Le non-respect des droits constitutionnels de ces peuples touche des questions telles que la déforestation, l’invasion d’aires protégées, le travail esclave, l’exploitation forestière illégale, l’exploitation minière, la perte de biodiversité, les conflits fonciers, la violence et les meurtres en zone rurale. Il est bon de rappeler que le Brésil est le pays le plus dangereux pour les militants du droit à la terre et de l’environnement : en 2017, au moins 207 dirigeants autochtones, activistes communautaires et environnementalistes ont été assassinés dans le monde entier afin de protéger leurs maisons et leurs territoires des effets de l’exploitation minière, de l’agroalimentaire et d’autres activités qui menacent leur mode de vie, selon l’ONG britannique Global Witness. Le Brésil était le pays le plus meurtrier pour ceux qui mènent ces combats, avec 57 meurtres. De plus, ces dernières années, la criminalisation des dirigeants autochtones s’est intensifiée du fait de leur lutte pour les droits, en particulier dans le nord-est et le sud du pays.

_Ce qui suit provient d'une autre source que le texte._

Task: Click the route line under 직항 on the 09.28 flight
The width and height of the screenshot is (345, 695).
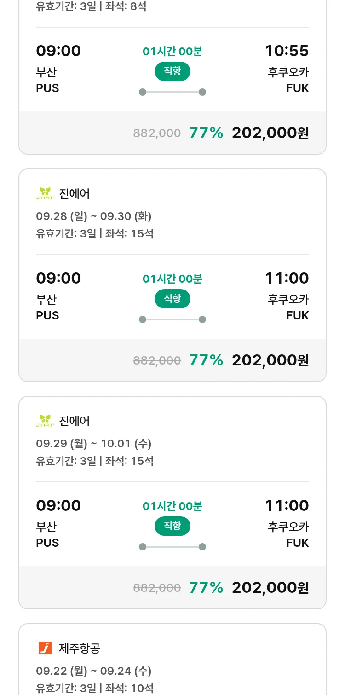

Les terres autochtones (TI) appartiennent à l’Union et les Peuples Autochtones ont la propriété permanente et un usage exclusif des richesses de leur sol, de leurs rivières et de leurs lacs. Il est du devoir de l’Etat de les protéger. Cependant, même après leur démarcation, ces territoires ne sont pas exempts de menaces. La TI Karipuna, dans l’état de Rondônia, ratifiée en 1998, compte plus de 10 000 hectares de forêts détruits en raison de l’abattage illégal. La TI Arara, également dans le Pará, vient d’être envahie par des bûcherons. Dans d’autres régions du pays, où les gens attendent la démarcation de leur territoire sacré, la situation est encore plus grave. À Bahia, par exemple, 490 familles autochtones Tuxá ont été surprises en novembre par la décision d’un tribunal d’évacuer immédiatement le territoire de Surubabel ou Dzorobabé, traditionnellement occupé par cette communauté.
La démarcation des terres autochtones représente une garantie de protection pour la forêt et les peuples qui en dépendent. La terre est la base de l’habitat d’un peuple et la durabilité de ses richesses naturelles assure la reproduction physique et culturelle des Peuples Autochtones.
L’Articulation des Peuples Autochtones du Brésil (APIB) lance cette semaine la campagne « Sang autochtone : pas une seule goutte de plus », dans le but de mobiliser la société pour les droits des Peuples Autochtones. « L’idée est de rassembler diverses activités organisées par le mouvement autochtone et ses partisans dans un programme de mobilisation de #JaneiroVermelho », a déclaré Sonia Guajajara, coordinatrice de l’APIB.
Organisez votre térritoire. Connectez vos réseaux. La lutte des Peuples Autochtones est permanente ; elle a besoin de votre soutien : organisez des cercles de rencontres, des débats, produisez du matériel ... Prenez part à la campagne en ajoutant vos activités à celles de #JaneiroVermelho.